El Señor ve la fe de Sus buenos misioneros
Llegamos en tren desde Madrid a la ciudad de Barcelona. Éramos ocho misioneros llamados por nuestro presidente de misión, Smith B. Griffin, para comenzar la obra allí. Era el 11 de octubre del año 1969. En ese entonces, España pertenecía a la Misión de Francia, con oficina en París.
Yo, recién llamado y apartado, fui recibido por un buen y fiel compañero, el élder Gary Glosser, que había sido transferido desde su misión en Argentina, para ayudar a establecer la obra de Señor en un país recién abierto al Evangelio restaurado.
La tarea era mayor de lo que un grupo de misioneros podía hacer solo con su fuerza e intelecto. Así que compramos un mapa de la ciudad, lo dividimos en cuatro y comenzamos a hacer planes. Cada pareja de misioneros tomó un cuadrante, un cuarto de millón de almas.
Sin miembros ni capillas, tuvimos que trabajar con mucha fe y con la ayuda del Señor, pidiendo ayuda divina y guía para cada día. Aun así no avanzábamos, y tampoco bautizábamos. Llegamos a finales del mes de diciembre con las manos vacías, y muy desalentados. Ante la situación que estábamos atravesando, decidimos ayunar y orar hasta encontrar una buena familia que deseara bautizarse.

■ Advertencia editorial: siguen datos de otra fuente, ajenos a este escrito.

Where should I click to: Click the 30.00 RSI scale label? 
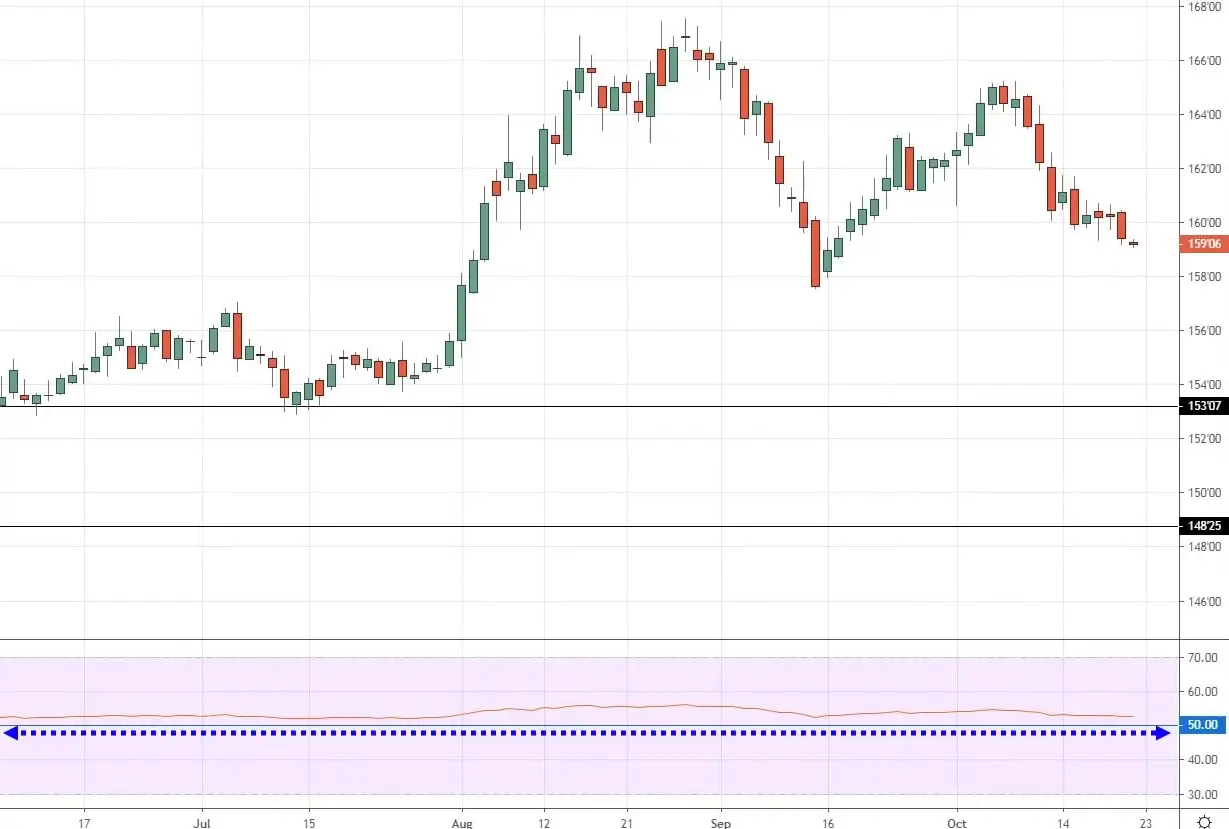point(1203,795)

Creo que fue el 23 de diciembre cuando salimos de nuestro piso, sentimos un espíritu muy fuerte y, guiados por la mano del Señor, sin saber de antemano hacia dónde nos teníamos que dirigir, nos pusimos en camino. Subimos a un autobús, y llegamos al final de una línea, cuya última parada era una zona muy hermosa de la cuidad, llamada Montbau.
Era un día soleado. Vimos algo parecido a una colina, con casas blancas y un camino que llegaba hasta la parte más alta. El élder Glosser anunció que allí arriba, entre esas casas, alguien nos estaba esperando para recibir el Evangelio, así que comenzamos nuestra ascensión sin mucho éxito. El tiempo pasaba, y nada sucedía. Finalmente, nuestra oración de fe fue contestada de una manera prodigiosa: En una de las puertas que tocamos, nos abrió una mujer. Comenzamos nuestra presentación, y nos pidió que pasáramos a la sala de estar; nos sentamos y comenzó a contarnos lo que le había sucedido un tiempo atrás. En un sueño, había visto a dos jóvenes con camisas blancas y corbatas que llegarían a su hogar con un mensaje de Dios. Nos identificó como los mensajeros de su sueño.
Antes de ser transferido a Sevilla, la segunda ciudad en la que serví, bautizamos a esa bella familia. El Señor había escuchado nuestras oraciones y súplicas. Un gran milagro había tenido lugar.
Bien cierto es que el Señor no siempre va a llevar a sus misioneros hacia una familia especial, y producir un bautismo cada vez que estos oran y ayunan, pero en esta situación concreta su voluntad divina se expresó de esta manera. Este milagro, uno de los pilares en los que se ha cimentado mi vida espiritual, me enseñó una profunda lección: La oración de fe, combinada con el ayuno, tiene un gran poder; y al final de nuestros episodios difíciles, el Señor siempre nos acaba dando lo que necesitamos para acercarnos más a Él, y ser instrumentos en Sus manos a fin de cumplir su santa voluntad.